Study text below:

The effect of ADM on endometrial cancer cell growth was examined by experiments with the endometrial carcinoma cell lines Ishikawa and RL95.2. These cell lines were chosen to represent major types of endometrial carcinoma cells. Ishikawa cells are estrogen receptor (ER) positive cells whereas late passage RL95.2 cells do not express the ER (Sundareshan and Hendrix, 1992; Zhang et al., 1995a; Bilimoria et al., 1996). The RL95.2 cells used in this study were of passage >100. ADM under control of the CMV promoter in the mammalian expression vector pcDNAI/Neo was transfected into Ishikawa and RL95.2 cells by electroporation followed by selection with G418. After 16 weeks, surviving clones were isolated and expanded. Two Ishikawa cell clones (Ish-ADM1 and Ish-ADM2) and two RL95.2 cell clones (RL-ADM1 and RL-ADM2) highly expressing ADM mRNA and peptide were identified by immunohistochemistry of cytospins and Western analysis of conditioned media (Figure 2). The secreted ADM peptide was shown to be active by stimulation of growth of human dermal microvascular endothelial cells (HDMEC) by transfectant conditioned media (Figure 3). Finally RL95.2 cells were shown to express CRLR and RAMP2, that together function as the ADM receptor, by RT-PCR (data not shown).

Growth of transfectants in vitro

In vitro growth of ADM transfectants and controls was determined by MTS-assay. Constitutive expression of ADM had no effect on Ishikawa growth but markedly stimulated that of RL95.2 cells (P<0.05) (Figure 4).

Growth of transfectants in vivo

Transfected clones were examined for their ability to form tumors in vivo. Ishikawa cells are estrogen-dependent and very weakly tumorigenic in athymic mice. In view of this they were co-xenografted with an MDA-435S carrier line and estrogen supplemented as previously described (Zhang et al., 1995b; Ali et al., 2000). Figure 5 shows that while expression of ADM had a comparatively small effect on Ishikawa/MDA-435S tumor growth (P<0.05) it had a marked effect on growth of RL95.2 tumors (P<0.01). Similarly striking was the effect of ADM expression on tumor take where ADM expression greatly facilitated tumorigenicity in RL95.2 cells (P<0.05) (Table 1).

Vascular density of xenografted tumors

Frozen sections of the xenografted tumors were immunostained for the endothelial marker CD31 and the vessel density quantitated by Chalkley counting.A significantly increased vascular density of tumors overexpressing ADM could be found in bothIshikawa/MDA-435S (data not shown) and RL95.2 tumors (P<0.05 (n=3. Mean±s.e.m.) Wilcoxon matched pairs test) (Figure 6).

End of Study text.
Exercise data below:

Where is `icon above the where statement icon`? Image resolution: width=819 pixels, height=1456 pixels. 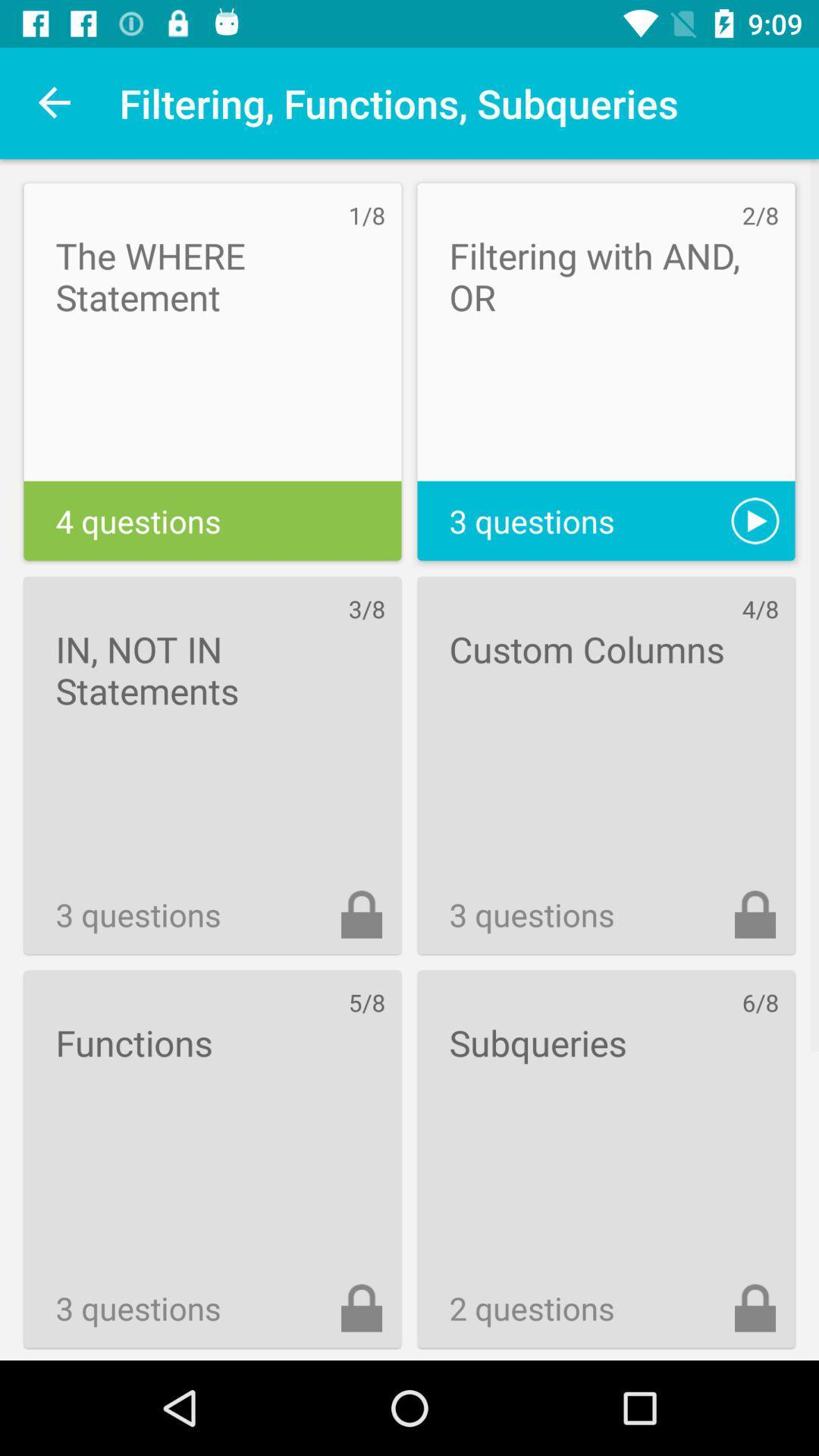
icon above the where statement icon is located at coordinates (55, 102).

End of Exercise data.

- **Work request**:
In the study text, how was the ADM expression vector introduced into the Ishikawa and RL95.2 cells?

- **Solution**:
By electroporation, followed by selection with G418.